Ekonomi

Faizsiz Evlilik Kredisine 'Doğum' Ayarı: Çocuk Yapanın Borcu Silinecek!

Hükûmet, doğum oranlarını artırmak için evlilik kredisine çocuk teşviki ekliyor. Yeni düzenlemeyle, devlet destekli kredi alan çiftler çocuk sahibi olduklarında borçlarının tamamı ya da bir kısmı silinebilecek. Üç çocuklu kadınlara ise sınavsız memurluk yolu açılıyor.

Abone Ol

Aile Kurana Destek, Çocuk Yapana Borç Affı

Doğum oranlarının düşmesi ve evlilik yaşının giderek yükselmesi, Türkiye'de aile politikalarının yeniden şekillenmesine yol açıyor. Hükûmetin hazırladığı yeni sosyal destek paketiyle birlikte, faizsiz evlilik kredisi sistemine dikkat çeken bir düzenleme geliyor: Çocuk sahibi olan çiftlerin borcu silinebilecek.


Devletin Kredisini Alan, Çocuk Yaparsa Borcu Azalacak

Mevcut uygulamada, evlenecek genç çiftlere 150 bin TL’ye kadar faizsiz kredi veriliyor. Bu kredi, iki yıl geri ödemesiz ve toplamda dört yıl vadeli şekilde sunuluyor. Yeni taslak ise çocuk teşvikini merkeze alıyor.

Yapılan çalışmaya göre:

  • Bir çocuk için kredi borcunun belirli bir kısmı silinecek.

  • İkinci ve üçüncü çocukla birlikte bu oran artacak.

  • Böylece hem gençlerin evlenmesi hem de doğum oranlarının yükselmesi hedefleniyor.

Kredi affı, doğrudan "çocuk yardımı" kapsamında değerlendirilecek ve sosyal destek modeli olarak uygulanacak.


Üçüncü Çocukla Sınavsız Memurluk Hakkı

Sadece borç affı değil, anneler için iş garantisi de masada. TBMM’ye sunulan yeni bir yasa teklifine göre, üçüncü çocuğunu dünyaya getiren kadınlara devlet kapısı açılıyor. Öne çıkan detaylar şöyle:

  • Kamu kurumlarında memur olma hakkı tanınacak.

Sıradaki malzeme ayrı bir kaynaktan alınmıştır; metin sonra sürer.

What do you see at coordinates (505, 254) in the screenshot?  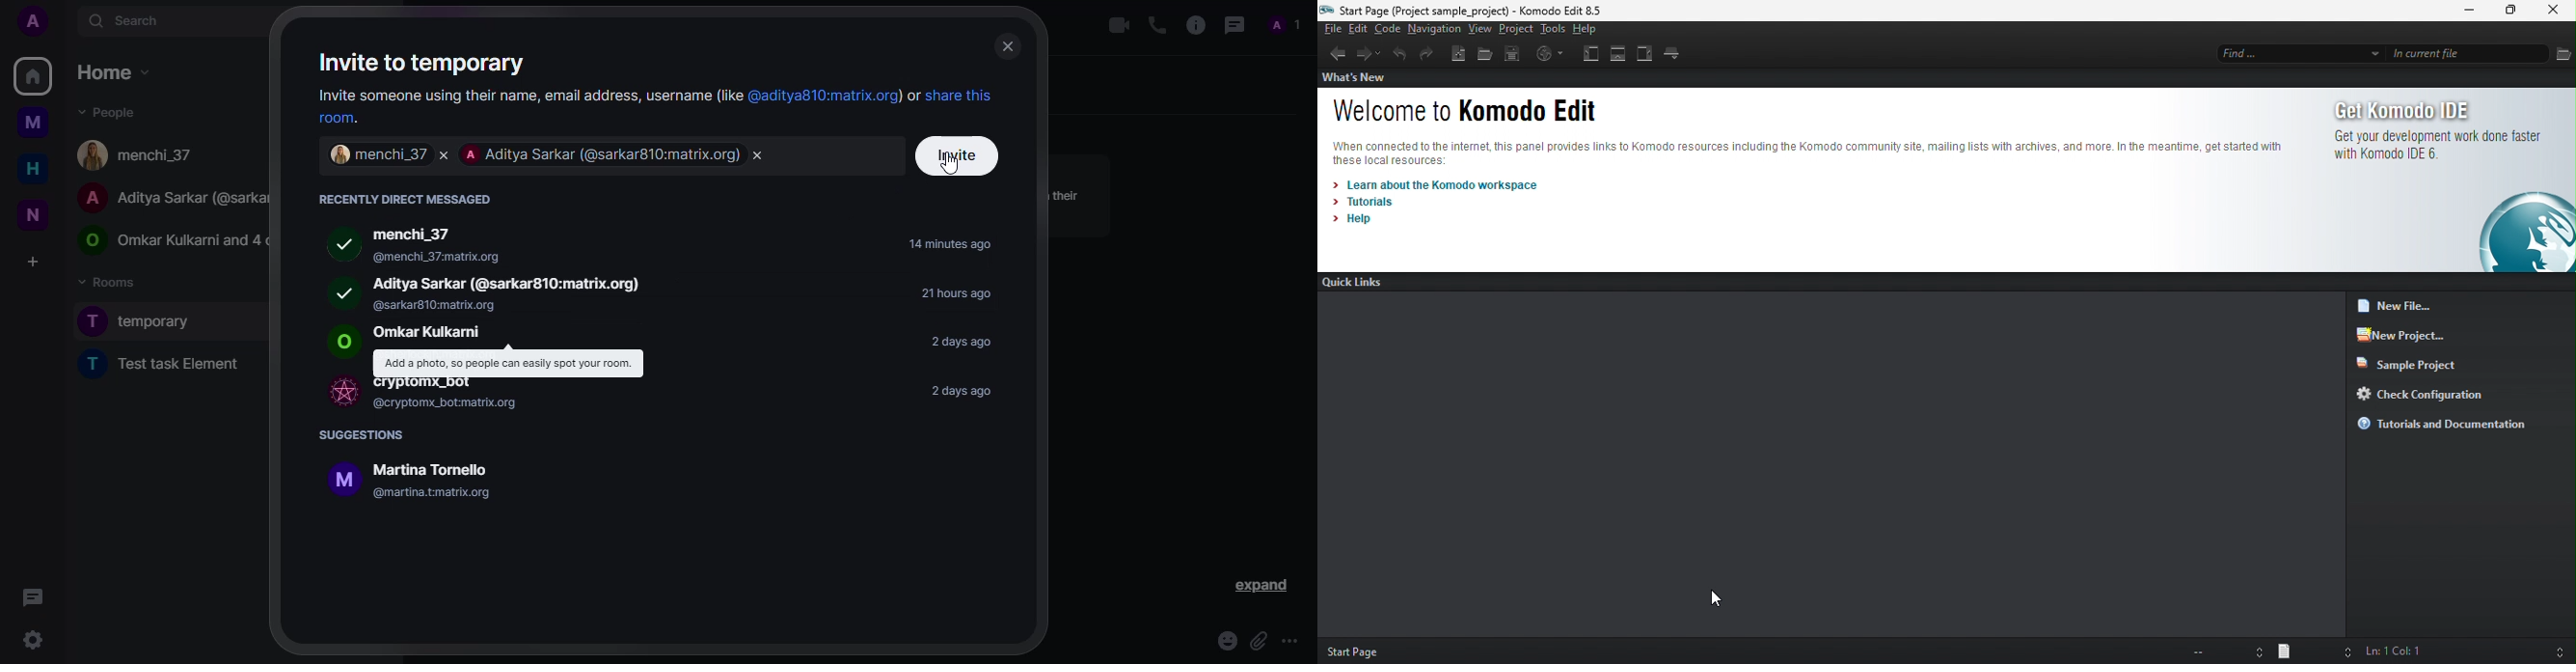 I see `@menchi_37:matrix.org` at bounding box center [505, 254].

  • Bu atamalar, KPSS veya herhangi bir sınav şartı olmaksızın gerçekleştirilecek.

  • Görevlendirmeler, Aile ve Sosyal Hizmetler Bakanlığı kriterlerine göre yapılacak ve noter huzurunda kura ile belirlenecek.

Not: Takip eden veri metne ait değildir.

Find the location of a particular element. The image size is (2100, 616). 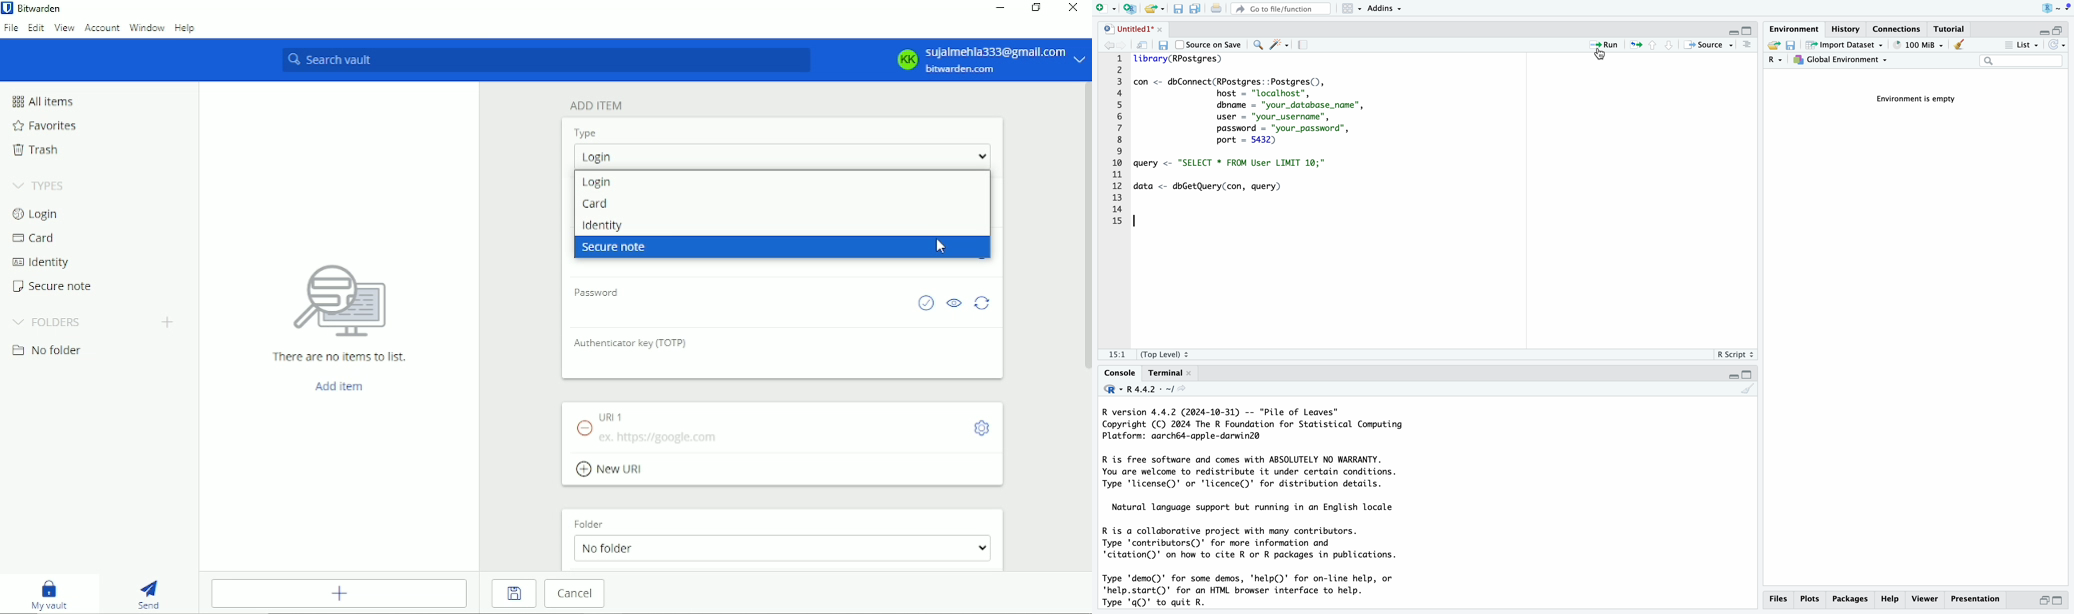

environment is located at coordinates (1795, 28).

Hedef: Aileyi Güçlendirmek ve Genç Nüfusu Korumak

Söz konusu düzenlemeler, gençlerin evliliğe teşvik edilmesi, doğum oranlarının artırılması ve kadınların annelik sonrası sosyal güvencelerinin sağlanması gibi çok yönlü hedefleri kapsıyor. Özellikle doğurganlık oranının 1,5 seviyelerine gerilediği Türkiye’de, bu tür teşviklerin uzun vadeli demografik dengeyi koruma açısından kritik olduğu değerlendiriliyor.